The Doctor Mary Edwards Walker Award is presented to a female member of one of the Allied Orders of the Grand Army of the Republic in recognition of and appreciation for her outstanding service to the Sons of Union Veterans of the Civil War. The Department Commander may present up to two awards in any one year.
To date, there have been two recipients of this award presented by the Department of the Columbia:
ASUVCW and WRC Sister Kathy Jo O'Neal, in May 2021
ASUVCW Sister Tricia Bures, in April 2017
About Dr. Mary Edwards Walker
Doctor Mary Edwards Walker was a well-known physician, women's rights activist and Civil War veteran.
Born on November 26, 1832, in Oswego, New York, she enrolled at Syracuse Medical College, graduating with a Doctor of Medicine degree in 1855. Thereafter, she relocated to Columbus, Ohio, where she started a private practice. Returning to her home state not long after, Walker married fellow physician Albert Miller, and the couple moved upstate, to Rome, New York.

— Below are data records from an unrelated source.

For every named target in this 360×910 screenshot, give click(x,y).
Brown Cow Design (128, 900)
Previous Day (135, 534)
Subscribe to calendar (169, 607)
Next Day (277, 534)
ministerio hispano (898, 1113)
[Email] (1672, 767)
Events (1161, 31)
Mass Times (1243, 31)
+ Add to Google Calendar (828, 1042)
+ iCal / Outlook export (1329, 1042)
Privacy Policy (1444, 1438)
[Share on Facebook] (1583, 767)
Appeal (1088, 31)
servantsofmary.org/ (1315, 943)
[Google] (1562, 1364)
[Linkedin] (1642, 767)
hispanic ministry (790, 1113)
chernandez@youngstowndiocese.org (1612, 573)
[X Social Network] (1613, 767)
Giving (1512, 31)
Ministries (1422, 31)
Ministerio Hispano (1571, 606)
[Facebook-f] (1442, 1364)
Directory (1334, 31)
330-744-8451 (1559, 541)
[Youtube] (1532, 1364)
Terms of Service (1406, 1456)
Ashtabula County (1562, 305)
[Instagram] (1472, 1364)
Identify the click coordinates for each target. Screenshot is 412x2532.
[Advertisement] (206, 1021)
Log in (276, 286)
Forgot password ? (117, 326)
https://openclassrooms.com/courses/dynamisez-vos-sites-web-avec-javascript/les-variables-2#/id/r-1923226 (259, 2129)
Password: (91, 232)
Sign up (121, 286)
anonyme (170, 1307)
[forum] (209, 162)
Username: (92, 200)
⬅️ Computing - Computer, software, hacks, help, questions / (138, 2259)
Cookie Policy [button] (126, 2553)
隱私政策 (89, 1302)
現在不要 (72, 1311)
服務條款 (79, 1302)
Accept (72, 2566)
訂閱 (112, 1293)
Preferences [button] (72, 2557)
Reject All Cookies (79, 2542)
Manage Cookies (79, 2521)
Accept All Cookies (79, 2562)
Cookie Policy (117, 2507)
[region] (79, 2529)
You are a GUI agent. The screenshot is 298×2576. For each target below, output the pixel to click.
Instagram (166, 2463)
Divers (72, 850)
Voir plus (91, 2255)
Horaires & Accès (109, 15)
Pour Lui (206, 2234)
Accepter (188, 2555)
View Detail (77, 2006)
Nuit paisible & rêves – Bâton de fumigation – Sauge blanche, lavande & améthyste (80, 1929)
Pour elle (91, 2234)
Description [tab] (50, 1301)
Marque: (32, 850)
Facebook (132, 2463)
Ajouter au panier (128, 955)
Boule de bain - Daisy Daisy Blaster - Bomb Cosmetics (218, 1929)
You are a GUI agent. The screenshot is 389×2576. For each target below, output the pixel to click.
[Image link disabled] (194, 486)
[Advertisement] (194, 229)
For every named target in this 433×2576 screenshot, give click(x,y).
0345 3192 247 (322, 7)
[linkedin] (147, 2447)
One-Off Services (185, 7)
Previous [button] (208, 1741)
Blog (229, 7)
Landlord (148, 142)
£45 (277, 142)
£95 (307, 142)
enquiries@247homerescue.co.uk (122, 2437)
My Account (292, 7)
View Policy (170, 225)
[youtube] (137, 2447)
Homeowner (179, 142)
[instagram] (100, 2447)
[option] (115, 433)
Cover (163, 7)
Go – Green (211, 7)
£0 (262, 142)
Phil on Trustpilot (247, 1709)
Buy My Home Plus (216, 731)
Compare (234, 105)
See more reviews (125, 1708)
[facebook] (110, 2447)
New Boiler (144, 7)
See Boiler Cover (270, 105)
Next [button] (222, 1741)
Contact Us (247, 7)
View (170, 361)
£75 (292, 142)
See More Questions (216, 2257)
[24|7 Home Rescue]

Soon after the Civil War began in 1861, she began volunteering as a nurse, working early on at the Patent Office Hospital in Washington, D.C. Soon she found herself on the battlefield in tent hospitals in Warrenton and Fredericksburg, Virginia. In the fall of 1863, she relocated to Tennessee and was appointed assistant surgeon in the Army of the Cumberland by General George H. Thomas.
Mary Walker was captured and imprisoned by the Confederate Army in April, 1864. She was exchanged in August 1864, after being held in Richmond, Virginia, for four months. Following her exchange she returned to Washington, D.C. She received a contract as an “acting assistant surgeon” with the 52nd Ohio Infantry and began supervising a hospital for women prisoners and then an orphanage.
She left government service in June 1865. In recognition of her courageous war efforts, she was awarded the Medal of Honor for Meritorious Service. She became the first woman to receive the honor and to date remains the only female Medal of Honor recipient.
Following the Civil War, Mary lectured extensively on such issues as women's suffrage.
In 1917, the U.S. government revoked her Medal of Honor. However, she refused to return it and continued to wear it until her death February 21, 1919, in Oswego, New York. Nearly 60 years after her death, in 1977, Mary Walker's Medal of Honor was posthumously restored by President Jimmy Carter.